May 10, 2017 7:23 PM   Subscribe

Streaming TV has completely sucked all the joy out of watching shows and movies. My biggest complaint is the way stuff is organized, endless lists of offerings that mean nothing to me, lots of crap based on something else I watched and did enjoy (I already watched that, so no, I do not want to watch the same type of thing twice.) I just can't anymore. Surely there is something good to watch? Looking for hacks and websites that make finding content easier. Please hope me. More after the jump...

I have Chromecast and Fire TV with Prime - Amazon, Netflix primarily. I won't never pay for a HULU subscription, but I am open to paying for other streaming services. I have a Kanopy account. I would dearly prefer to avoid commercials.

I like old movies, but not old tv shows. I like foreign films, scifi, drama, noir, action, mystery, pbs-type stuff. I like comedy, both stand-up and movies. Underground anything is great!
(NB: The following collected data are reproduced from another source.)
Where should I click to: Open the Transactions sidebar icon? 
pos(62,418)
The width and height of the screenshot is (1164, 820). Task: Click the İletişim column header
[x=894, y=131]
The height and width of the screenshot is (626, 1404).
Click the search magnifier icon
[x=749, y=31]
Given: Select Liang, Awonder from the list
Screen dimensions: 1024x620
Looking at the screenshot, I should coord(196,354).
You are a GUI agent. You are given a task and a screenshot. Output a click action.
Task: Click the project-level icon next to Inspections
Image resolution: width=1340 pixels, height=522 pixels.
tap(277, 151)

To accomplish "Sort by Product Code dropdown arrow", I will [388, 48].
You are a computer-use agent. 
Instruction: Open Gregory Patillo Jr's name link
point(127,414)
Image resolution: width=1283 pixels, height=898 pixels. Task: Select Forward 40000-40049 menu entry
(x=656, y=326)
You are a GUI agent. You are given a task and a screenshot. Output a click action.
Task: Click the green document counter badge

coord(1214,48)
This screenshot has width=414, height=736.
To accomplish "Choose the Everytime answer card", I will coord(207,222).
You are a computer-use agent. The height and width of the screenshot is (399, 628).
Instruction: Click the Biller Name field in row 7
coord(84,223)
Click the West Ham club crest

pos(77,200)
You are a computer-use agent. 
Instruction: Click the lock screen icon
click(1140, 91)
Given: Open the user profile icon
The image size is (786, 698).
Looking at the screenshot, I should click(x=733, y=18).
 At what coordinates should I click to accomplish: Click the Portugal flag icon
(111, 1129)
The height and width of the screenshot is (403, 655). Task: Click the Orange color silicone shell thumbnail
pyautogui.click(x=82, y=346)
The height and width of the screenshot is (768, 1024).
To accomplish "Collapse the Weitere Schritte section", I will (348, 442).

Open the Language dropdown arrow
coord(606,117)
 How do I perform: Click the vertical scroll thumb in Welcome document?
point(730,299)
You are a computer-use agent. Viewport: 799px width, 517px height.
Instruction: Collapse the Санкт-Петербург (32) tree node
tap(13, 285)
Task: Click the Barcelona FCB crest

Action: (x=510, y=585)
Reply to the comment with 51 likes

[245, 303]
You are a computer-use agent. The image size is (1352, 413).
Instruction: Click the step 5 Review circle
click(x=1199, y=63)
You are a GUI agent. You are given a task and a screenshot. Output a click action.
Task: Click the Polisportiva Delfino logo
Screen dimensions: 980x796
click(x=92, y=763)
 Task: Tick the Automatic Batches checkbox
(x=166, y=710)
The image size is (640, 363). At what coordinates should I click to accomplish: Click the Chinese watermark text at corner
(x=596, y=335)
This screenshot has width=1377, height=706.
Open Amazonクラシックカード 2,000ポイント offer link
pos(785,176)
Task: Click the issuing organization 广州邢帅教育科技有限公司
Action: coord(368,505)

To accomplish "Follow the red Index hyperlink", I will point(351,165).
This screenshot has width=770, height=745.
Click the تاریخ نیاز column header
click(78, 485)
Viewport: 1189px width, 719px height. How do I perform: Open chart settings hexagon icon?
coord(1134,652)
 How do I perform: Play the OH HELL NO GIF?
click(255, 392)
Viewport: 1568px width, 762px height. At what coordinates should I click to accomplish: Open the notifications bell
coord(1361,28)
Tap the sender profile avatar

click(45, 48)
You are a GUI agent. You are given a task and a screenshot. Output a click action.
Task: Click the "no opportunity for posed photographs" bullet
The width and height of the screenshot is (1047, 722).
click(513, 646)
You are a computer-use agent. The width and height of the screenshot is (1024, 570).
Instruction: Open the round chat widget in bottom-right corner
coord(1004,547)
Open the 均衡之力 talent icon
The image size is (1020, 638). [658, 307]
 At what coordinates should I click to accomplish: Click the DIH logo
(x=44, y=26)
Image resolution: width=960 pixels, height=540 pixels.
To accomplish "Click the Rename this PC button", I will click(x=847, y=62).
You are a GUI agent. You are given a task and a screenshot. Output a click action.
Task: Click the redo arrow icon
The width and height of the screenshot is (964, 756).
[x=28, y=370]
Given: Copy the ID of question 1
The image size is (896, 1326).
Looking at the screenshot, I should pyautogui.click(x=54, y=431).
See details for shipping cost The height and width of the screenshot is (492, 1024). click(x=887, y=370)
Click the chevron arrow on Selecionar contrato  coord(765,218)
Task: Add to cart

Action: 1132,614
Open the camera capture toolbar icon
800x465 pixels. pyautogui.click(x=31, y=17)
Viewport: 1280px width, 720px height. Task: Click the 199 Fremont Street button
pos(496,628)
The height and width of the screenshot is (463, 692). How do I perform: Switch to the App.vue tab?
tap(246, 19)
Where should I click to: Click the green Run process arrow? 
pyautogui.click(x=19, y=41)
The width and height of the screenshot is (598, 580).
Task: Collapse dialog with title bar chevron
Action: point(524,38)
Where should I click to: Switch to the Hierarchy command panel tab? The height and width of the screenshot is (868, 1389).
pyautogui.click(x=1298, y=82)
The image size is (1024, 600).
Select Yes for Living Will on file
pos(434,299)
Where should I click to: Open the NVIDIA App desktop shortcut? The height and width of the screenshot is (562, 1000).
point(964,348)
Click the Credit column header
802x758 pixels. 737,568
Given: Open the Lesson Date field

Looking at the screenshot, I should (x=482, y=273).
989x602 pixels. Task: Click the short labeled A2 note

If you know of hacks for searching or reorganizing Amazon Video or Netflix interface, websites that curate lists, websites that make searching easier - please please pass them on!! About once a week I sit on the couch and click through crap for an hour, only to eventually give up and go to bed. I know there is a better way. Thanks!!
posted by jbenben to Grab Bag (17 answers total) 29 users marked this as a favorite
posted by AFABulous at 7:29 PM on May 10, 2017 [2 favorites]

Also the iOs app "Upflix" has a randomizer setting. If you give it a few parameters, it'll just pick something for you.
posted by AFABulous at 7:30 PM on May 10, 2017

Just to the right, FanFare, has quite good suggestions.
posted by sammyo at 7:39 PM on May 10, 2017 [1 favorite]

* The American Film Institute has several lists.
* The U.S. National Film Registry has more than 600 movies.
* The winners and competitors at the Cannes, Berlin and Venice film festivals.
* Other lists of films considered the best.
posted by maurreen at 8:09 PM on May 10, 2017

If you love old and good movies and are open to paying, you might want to try FilmStruck. You can get a 14-day trial to see if you like it.
posted by old_growler at 8:18 PM on May 10, 2017 [2 favorites]

To my surprise, I have come to really appreciate the New York Times "Watching" column/newsletter. A lot of what they highlight isn't to my taste, but a fair bit is, and I've found some real gems in their suggestions.
posted by Dip Flash at 8:45 PM on May 10, 2017 [2 favorites]

I recommend looking at the list of programs on Walter Presents and also the Guardian's Watch This column to see what strikes your fancy. Then use the Just Watch website to see what service (if any) the shows that interest you are available on in America.
posted by hazyjane at 9:27 PM on May 10, 2017

I have no trouble thinking of things I want to watch when I'm nowhere near the entertainment system, but I swear my TV emits a mind-blanking signal so I end up doing what you described, wasting all my watching time just clicking around.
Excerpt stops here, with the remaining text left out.